Name of the Year started innocently enough: a few funny names from the world of sports tacked to a dorm-room door at an Ivy League institution in the fall of 1982. Herman Veal. Dexter Manley. Cornelius Boza-Edwards. Baskerville Holmes (above). Hector Macho Camacho wouldn’t merit a second glance in today’s competitive naming environment—think football before the forward pass, two-handed set shots, Pong—but he was chosen as the first Name of the Year.
Two years later, off campus now, names were posted weekly on a wall near a Puff Basketball hoop. The end of the academic calendar brought a longer list of nominees, and the second NOTY: Godfrey Sithole.
Yes, we know that Sithole isn’t pronounced that way, not at least in his native country. Neither is Tokyo Sexwale, the 2001 NOTY, said the way you’d hope, nor 2005 nominee Sheila Dikshit, nor Falik Schtroks from the 1998 ballot. But therein lies a truism about NOTY: It’s not just the name; it’s the argument.
A good name is in the ear of the beholder (or the eye, in the case of creatively punctuated names, like I-Perfection Harris and Q’Beashable Scott). You like the cadence of Fidelio Tata. I prefer the poetic rhyme of Clinton Hinton. You think Largest Agbejemison is funnier than Borat. I’m an Excellent Raymond guy all the way. You cringe over Dick Surprise. I can’t stop laughing about Johnny Dickshot. History’s your game? Conan Freud. Geography? Paris London. Both? Cleopatra Egypt.
A good name generally has it going both ways, that is, the given name and surname have distinctive qualities. A good name should be unexpected. A good name can be ironic. A good name is what you want it to be. To the best of our knowledge—and we’ve been burned once or twice—all of the names we’ve discovered are real. We intend no malice in recording them. Hey, some of our names have been mocked, with reason.
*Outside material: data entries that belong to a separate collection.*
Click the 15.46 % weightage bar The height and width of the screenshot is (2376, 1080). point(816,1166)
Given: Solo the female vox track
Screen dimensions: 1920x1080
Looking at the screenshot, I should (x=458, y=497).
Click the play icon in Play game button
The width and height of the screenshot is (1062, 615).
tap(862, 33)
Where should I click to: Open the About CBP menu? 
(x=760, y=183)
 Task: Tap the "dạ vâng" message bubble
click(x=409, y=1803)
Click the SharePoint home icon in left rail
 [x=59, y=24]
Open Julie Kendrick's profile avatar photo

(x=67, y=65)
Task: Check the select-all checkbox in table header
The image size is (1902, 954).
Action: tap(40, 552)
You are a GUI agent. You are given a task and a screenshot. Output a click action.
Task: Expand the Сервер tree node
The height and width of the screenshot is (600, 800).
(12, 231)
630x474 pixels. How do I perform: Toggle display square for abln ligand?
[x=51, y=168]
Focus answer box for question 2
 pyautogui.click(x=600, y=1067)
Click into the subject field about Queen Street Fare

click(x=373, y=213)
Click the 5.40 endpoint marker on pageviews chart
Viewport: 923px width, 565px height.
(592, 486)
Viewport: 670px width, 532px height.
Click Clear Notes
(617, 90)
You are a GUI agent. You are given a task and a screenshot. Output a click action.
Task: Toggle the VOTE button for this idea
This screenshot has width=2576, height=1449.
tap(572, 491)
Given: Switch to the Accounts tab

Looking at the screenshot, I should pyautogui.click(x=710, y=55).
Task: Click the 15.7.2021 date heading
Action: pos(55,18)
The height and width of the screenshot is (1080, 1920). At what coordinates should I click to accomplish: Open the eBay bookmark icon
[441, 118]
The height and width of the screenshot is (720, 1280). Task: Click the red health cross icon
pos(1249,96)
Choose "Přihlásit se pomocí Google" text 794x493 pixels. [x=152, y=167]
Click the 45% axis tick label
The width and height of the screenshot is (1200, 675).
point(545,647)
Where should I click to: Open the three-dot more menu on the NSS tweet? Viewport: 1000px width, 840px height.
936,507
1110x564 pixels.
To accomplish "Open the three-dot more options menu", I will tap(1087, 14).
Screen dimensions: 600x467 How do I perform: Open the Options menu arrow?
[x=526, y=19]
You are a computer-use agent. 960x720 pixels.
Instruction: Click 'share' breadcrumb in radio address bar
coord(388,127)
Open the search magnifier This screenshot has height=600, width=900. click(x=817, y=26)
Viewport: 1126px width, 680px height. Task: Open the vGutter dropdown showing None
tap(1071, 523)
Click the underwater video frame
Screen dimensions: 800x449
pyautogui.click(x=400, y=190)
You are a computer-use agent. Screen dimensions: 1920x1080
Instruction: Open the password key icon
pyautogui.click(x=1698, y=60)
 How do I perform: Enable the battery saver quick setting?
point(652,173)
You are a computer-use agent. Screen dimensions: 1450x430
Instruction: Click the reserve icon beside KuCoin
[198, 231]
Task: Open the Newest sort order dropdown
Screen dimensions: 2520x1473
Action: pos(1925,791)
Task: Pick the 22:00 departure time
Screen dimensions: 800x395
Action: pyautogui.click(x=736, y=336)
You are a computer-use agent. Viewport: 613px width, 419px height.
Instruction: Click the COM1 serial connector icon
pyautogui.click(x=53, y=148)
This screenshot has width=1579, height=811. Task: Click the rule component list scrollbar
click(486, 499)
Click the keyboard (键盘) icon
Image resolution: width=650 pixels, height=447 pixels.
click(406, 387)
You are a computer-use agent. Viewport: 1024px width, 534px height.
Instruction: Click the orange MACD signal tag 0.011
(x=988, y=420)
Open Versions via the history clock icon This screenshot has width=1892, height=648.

In any event, after a few years of post-graduate wandering, NOTY in the late 1980s became an annual rite for a dozen or so men who gathered each spring to pick a winner (and play a drinking game involving the regional semifinals of the NCAA basketball tournament; never mind). Voting was open to friends and interested parties, whose ballots were accepted but not always tabulated. By 1992, enough names had been amassed to select a Name of the Decade.
Entering their thirties, the members of the NOTY Committee believed life had more to offer than names; the 1995 ballots are missing, or we didn’t vote that year, or something. Then we realized that the older we got, the more we needed to preserve our juvenile-seeming pastime. The watershed year: 1998. Faced with a tsunami of nominees, the High Commissioner of the NOTY Committee suggested turning the NOTY ballot into an NCAA-style bracket.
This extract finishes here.